If you can, I'd suggest just building one small rig and moving it around.
 
Solution
1) Gaming - your best bet is to use STEAM then login when you move to your other computer. You'll have to download the games again (or make game BACKUPS and RESTORE those backups to the new computer).

2) DATA - depends on how much:
a) USB thumb drive (i.e. 128MB), or
b) USB HDD (i.e. 1TB), or
c) use the HDD for the new PC (internal drive), copy data to it, then move to new PC (i.e. as a secondary drive... this is a bit more complicated).

*For Steam, you could optionally just copy the entire "Steamapps" folder rather than create a backup. Install Steam on the new machine, then MOVE that entire folder to REPLACE the freshly created one (after you login).

SAVE GAMES are either on the cloud or in your "Documents", or "Documents-> My Games" folders usually. I pasted my saves back individually for non-cloud backups.

3) Laptop - for gaming, $700 is doable, but I'm not clear if the alternative is a $700 gaming rig for the second house. If so, then build a gaming rig using pcpartpicker (can shop around for Windows 10 license, as they can be cheaper).

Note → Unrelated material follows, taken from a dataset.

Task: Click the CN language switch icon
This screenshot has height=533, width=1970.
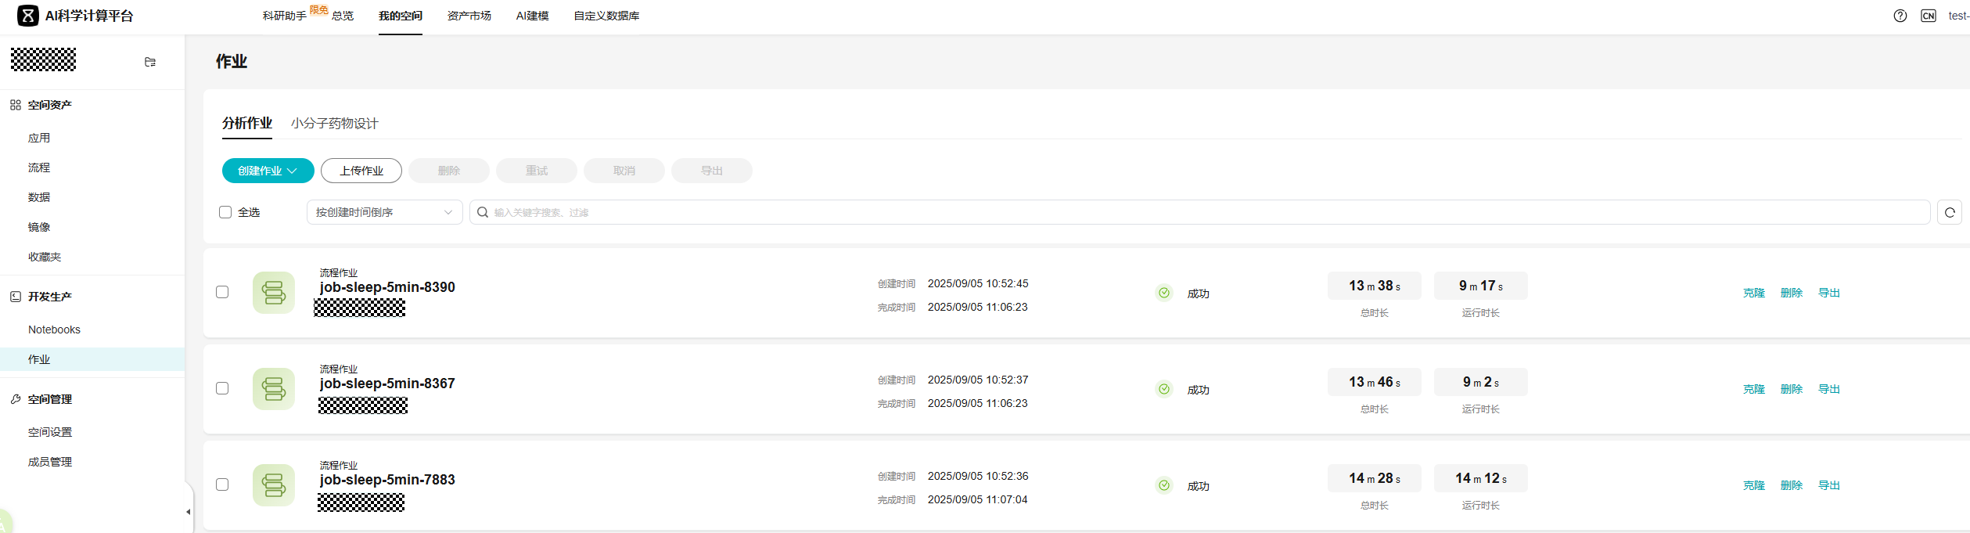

Update: adding in the MONITOR is going to be problematic in terms of budget. I'll try to compare below anyway.
 
Example PC build: http://pcpartpicker.com/p/jJkkFT

I tried to get close to $700USD, including monitor/Windows. I got close, but with no mouse/keyboard. Anyway, it's just an example. Some points:

a) mini-ITX motherboard (smaller)
b) chose 1x8GB (to add another identical stick later) due to limited mini-ITX slots

c) case - great case, there are smaller if need be
d) Monitor - possibly better but funds where limited

e) Windows - you can buy Windows 7 for $50 and use that to upgrade to Windows 10 (until July 29th 2016). I saw a copy on Amazon for "reburbished PC's" or something but should work fine.

Upgrading to W10 isn't too hard. In fact, you can burn an ISO from the MS site (ask more later if need be) and boot to it then just use the KEY from Windows 7. So you don't actually have to install Windows 7.

f) GPU - GTX750Ti is pretty good for about $120 budget.
g) *Motherboard - I chose the Asus motherboard because reviews/comments show that mini-ITX is rock solid. Well built. You do NOT want motherboard issues.

h) Wi-Fi - none, so get a USB stick if needed.
i) i3-4170 - this is IMO the best CPU for this budget. I do not recommend AMD.

Summary:
You can build a pretty nice computer for roughly $700. There are many different way to go (larger ATX, microATX), AMD CPU, cheap out on quality to get better GPU etc.

Again, as per my other comment (which you might want to SAVE), you can have STEAM running on two different computers using the same account, and even COPY the entire Steamapps folder so you don't need to save.

Final note.
If transporting the computer, pack and move carefully. Don't use large heat sinks. I would have recommended better than stock (for noise, not cooling) but it's something you can do later if you want. Do make sure to setup a CPU Fan profile regardless (should ramp up fan with temperature).

Update:
If you REMOVE the hard drive from your existing PC, you can then COPY the important data back over to the new one. Do NOT use it as a boot device. For example:
a) Build new PC, install Windows, drivers etc..
b) Steam - install and login (Blizzard games are also easy to COPY without downloading again. Google how)
c) PARTITION the hard drive (200GB for main Windows partition)
d) Create a Steam folder on 2nd partition (Steam settings...library folders). Such as "E:\Steam2"

e) Shut down, add drive from other PC
f) Bootup (if old drive is booted from, go into BIOS and switch back)
g) COPY the entire Steamapps folder to the 2nd partition folder for Steam
h) Start Steam or reboot if needed, then make sure games work (should verify game local content before launching... ask or google for how)

i) SAVE GAMES and other data - I'd just create a "from OLD PC" folder then copy the entire Documents folder into that. Then copy individual save games (after launching game once) back over. Not needed if Steamcloud has backup of save.

Summary:
I hope that helps more than confuses. Probably have questions but it should be a good start.